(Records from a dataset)
::::::::
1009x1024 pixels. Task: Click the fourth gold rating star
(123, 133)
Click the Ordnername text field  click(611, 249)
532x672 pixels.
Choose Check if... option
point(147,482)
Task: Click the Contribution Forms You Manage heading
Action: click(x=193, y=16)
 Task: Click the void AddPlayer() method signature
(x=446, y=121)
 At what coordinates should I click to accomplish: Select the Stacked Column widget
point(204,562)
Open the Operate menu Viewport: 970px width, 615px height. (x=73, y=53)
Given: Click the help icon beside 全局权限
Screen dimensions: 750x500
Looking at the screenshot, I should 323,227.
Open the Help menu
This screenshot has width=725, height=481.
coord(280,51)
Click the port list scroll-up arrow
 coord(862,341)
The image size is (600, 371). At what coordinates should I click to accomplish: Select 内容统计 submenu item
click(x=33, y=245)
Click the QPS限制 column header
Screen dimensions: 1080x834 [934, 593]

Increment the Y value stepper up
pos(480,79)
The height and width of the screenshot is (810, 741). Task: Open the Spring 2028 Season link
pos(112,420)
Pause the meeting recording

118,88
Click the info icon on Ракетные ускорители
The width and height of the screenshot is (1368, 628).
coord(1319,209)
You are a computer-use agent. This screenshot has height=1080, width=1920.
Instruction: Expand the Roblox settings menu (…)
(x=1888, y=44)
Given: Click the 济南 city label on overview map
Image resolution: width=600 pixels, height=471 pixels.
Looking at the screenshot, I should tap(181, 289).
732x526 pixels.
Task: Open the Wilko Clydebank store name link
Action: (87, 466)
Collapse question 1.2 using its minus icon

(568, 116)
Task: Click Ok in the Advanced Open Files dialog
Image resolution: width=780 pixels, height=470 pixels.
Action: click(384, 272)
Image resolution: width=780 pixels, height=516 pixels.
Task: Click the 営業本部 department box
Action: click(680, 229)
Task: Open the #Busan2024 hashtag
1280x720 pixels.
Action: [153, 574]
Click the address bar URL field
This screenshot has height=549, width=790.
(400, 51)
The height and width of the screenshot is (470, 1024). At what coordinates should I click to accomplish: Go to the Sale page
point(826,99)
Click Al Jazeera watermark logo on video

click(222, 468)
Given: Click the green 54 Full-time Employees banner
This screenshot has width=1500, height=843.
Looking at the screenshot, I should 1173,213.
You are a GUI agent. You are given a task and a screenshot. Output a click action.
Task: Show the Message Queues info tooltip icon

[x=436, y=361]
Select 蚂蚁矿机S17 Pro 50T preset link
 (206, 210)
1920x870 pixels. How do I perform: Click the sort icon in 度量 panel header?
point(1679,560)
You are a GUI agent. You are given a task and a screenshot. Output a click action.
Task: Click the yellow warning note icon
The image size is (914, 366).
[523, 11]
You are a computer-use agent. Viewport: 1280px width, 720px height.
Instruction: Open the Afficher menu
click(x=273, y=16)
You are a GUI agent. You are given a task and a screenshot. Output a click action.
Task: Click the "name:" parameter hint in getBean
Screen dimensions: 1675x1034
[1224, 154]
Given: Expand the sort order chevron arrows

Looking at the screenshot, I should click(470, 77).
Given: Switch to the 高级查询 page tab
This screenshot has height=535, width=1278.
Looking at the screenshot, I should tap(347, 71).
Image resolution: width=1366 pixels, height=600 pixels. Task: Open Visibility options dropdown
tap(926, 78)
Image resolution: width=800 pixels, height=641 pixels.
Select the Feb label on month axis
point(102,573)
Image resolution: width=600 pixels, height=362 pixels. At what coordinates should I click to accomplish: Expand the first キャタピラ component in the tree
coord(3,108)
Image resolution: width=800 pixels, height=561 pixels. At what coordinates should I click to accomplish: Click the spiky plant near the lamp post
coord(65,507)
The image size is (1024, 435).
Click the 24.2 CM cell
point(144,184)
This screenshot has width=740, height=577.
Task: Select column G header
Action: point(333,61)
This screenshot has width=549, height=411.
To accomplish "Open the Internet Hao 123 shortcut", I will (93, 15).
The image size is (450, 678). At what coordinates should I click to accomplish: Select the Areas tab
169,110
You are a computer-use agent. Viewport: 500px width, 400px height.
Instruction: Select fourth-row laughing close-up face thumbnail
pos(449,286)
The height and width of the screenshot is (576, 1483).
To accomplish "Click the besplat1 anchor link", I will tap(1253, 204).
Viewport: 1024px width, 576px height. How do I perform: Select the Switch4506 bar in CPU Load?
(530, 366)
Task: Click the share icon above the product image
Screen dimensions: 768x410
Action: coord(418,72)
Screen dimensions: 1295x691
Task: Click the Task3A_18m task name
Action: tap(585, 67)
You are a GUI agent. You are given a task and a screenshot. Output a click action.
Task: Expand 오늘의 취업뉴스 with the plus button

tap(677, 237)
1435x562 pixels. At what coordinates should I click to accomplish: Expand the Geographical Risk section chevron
::::::::
### What to work on
Could you return exactly the stretch of the data above that starts at the line with "Click the 24.2 CM cell" and ends at the line with "The height and width of the screenshot is (576, 1483).", both lines included?

### Exercise result
Click the 24.2 CM cell
point(144,184)
This screenshot has width=740, height=577.
Task: Select column G header
Action: point(333,61)
This screenshot has width=549, height=411.
To accomplish "Open the Internet Hao 123 shortcut", I will (93, 15).
The image size is (450, 678). At what coordinates should I click to accomplish: Select the Areas tab
169,110
You are a computer-use agent. Viewport: 500px width, 400px height.
Instruction: Select fourth-row laughing close-up face thumbnail
pos(449,286)
The height and width of the screenshot is (576, 1483).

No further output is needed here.